Opdrachten:
#1 Beantwoord aan de hand van het fragment over plasticvervuiling de volgende vragen:
(a) Op welke datum zijn de vragen aan de staatssecretaris van Infrastructuur en Waterstaat voorgelegd?
(b) Hoeveel keer zoveel plastic komt volgens de conclusie uit vraag 2 in 2040 per jaar in de oceaan terecht als nu?
(c) Welke reductie van de mondiale plasticvervuiling zou volgens antwoord 3 worden bereikt?
#2 Typ een deel van het fragment over plasticvervuiling letterlijk over. Begin bij de woorden "1) Rapport ‘Breaking" en stop na "teruggedrongen moet worden?".

Fragment:
- - - -

Menu

Filter op
content
PONT Omgeving

Beantwoording Kamervragen van het lid Van Esch (PvdD) over plasticvervuiling en het gebrek aan actie van de Nederlandse regering

Hierbij bied ik u de antwoorden aan op Kamervragen gesteld door mevrouw Van Esch (PvdD) naar aanleiding van het rapport 'Breaking the Plastic Wave'. De vragen zijn 24 augustus 2020 aan de staatssecretaris van Infrastructuur en Waterstaat voorgelegd.

18 september 2020

Kamerstuk: kamervraag

Kamerstuk: kamervraag

Vraag 1

Bent u bekend met het rapport 'Breaking the Plastic Wave'?1

Antwoord 1

Ja.

Vraag 2

Bent u bekend met de conclusie van het rapport dat er in 2040 per jaar 3x zoveel plastic in de oceaan terechtkomt als nu?

Antwoord 2

Ik ben bekend met de conclusies van het rapport. Het belang van het voorkomen van plasticvervuiling is evident en het kabinet zet zich daar actief voor in.

Vraag 3

Bent u bekend met de conclusie van het rapport dat de huidige plannen (zoals o.a. de Europese Single Used Plastic-richtlijn) slechts een reductie in plasticvervuiling van 7% zouden bewerkstelligen?

Antwoord 3

Ja, ik ben bekend met de conclusies van het rapport. Volgens het rapport zou er een reductie van 7% van de mondiale plasticvervuiling worden bereikt bij het mondiaal uitvoeren van de door overheden en bedrijven voorgenomen inzet.

Welke concrete beleidsmaatregelen, relevant voor de Nederlandse of de Europese situatie, door het rapport zijn doorgerekend en welk effect deze sorteren, wordt niet nader gespecificeerd.

1) Rapport ‘Breaking the plastic wave: a comprehensive assessment of pathways towards stopping ocean plastic pollution’.

Vraag 4

Deelt u de mening dat het gebruik van plastic eigenlijk altijd leidt tot een mate van vervuiling? Deelt u de mening dat het gebruik van plastic zo veel als mogelijk en zo snel als mogelijk teruggedrongen moet worden?

- - - -

Gegevens hieronder:
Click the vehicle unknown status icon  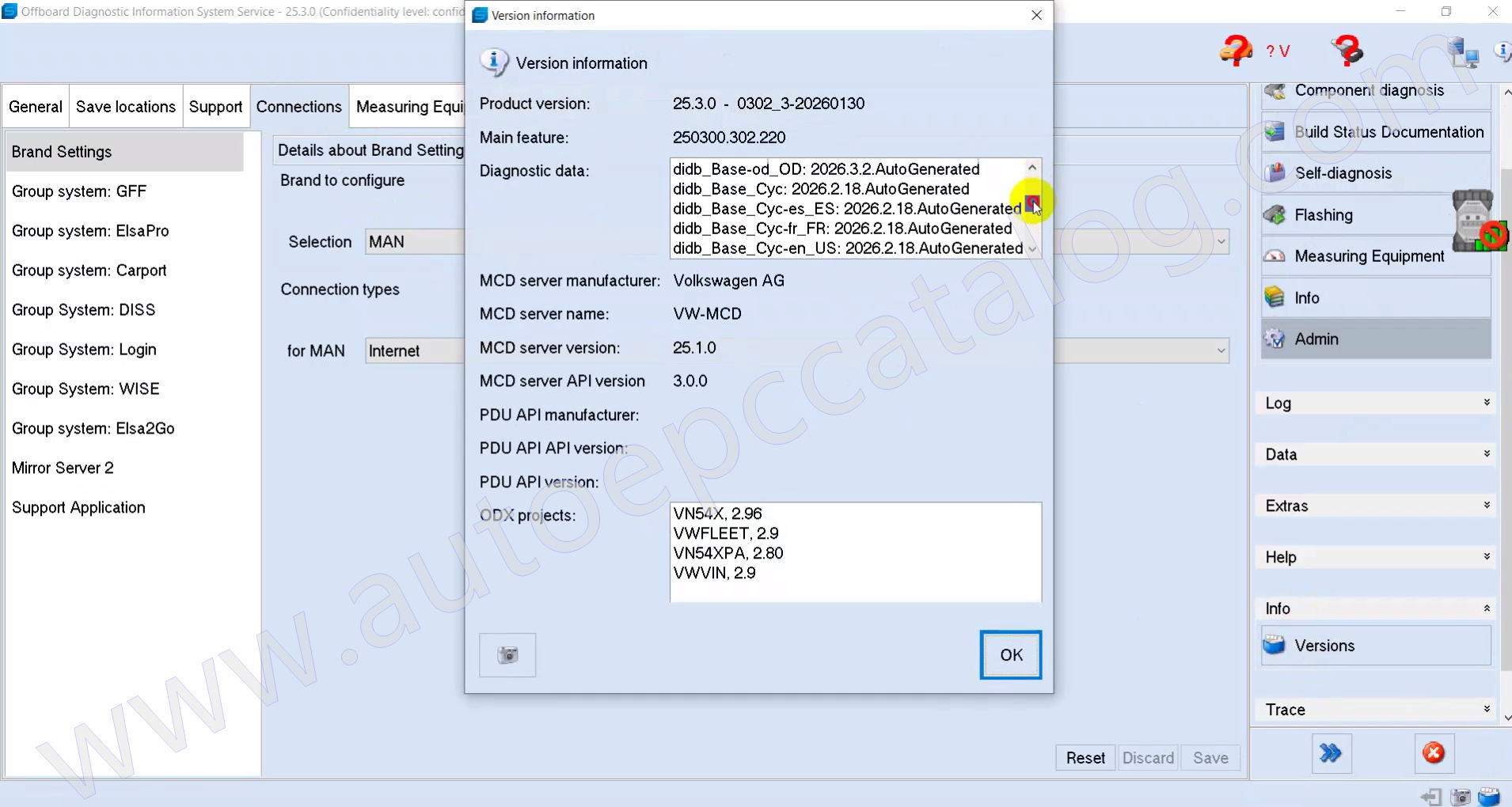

- - - -

Antwoorden:
#1
(a) Op 24 augustus 2020.
(b) Drie keer zoveel.
(c) Een reductie van 7%.

#2
1) Rapport ‘Breaking the plastic wave: a comprehensive assessment of pathways towards stopping ocean plastic pollution’.

Vraag 4

Deelt u de mening dat het gebruik van plastic eigenlijk altijd leidt tot een mate van vervuiling? Deelt u de mening dat het gebruik van plastic zo veel als mogelijk en zo snel als mogelijk teruggedrongen moet worden?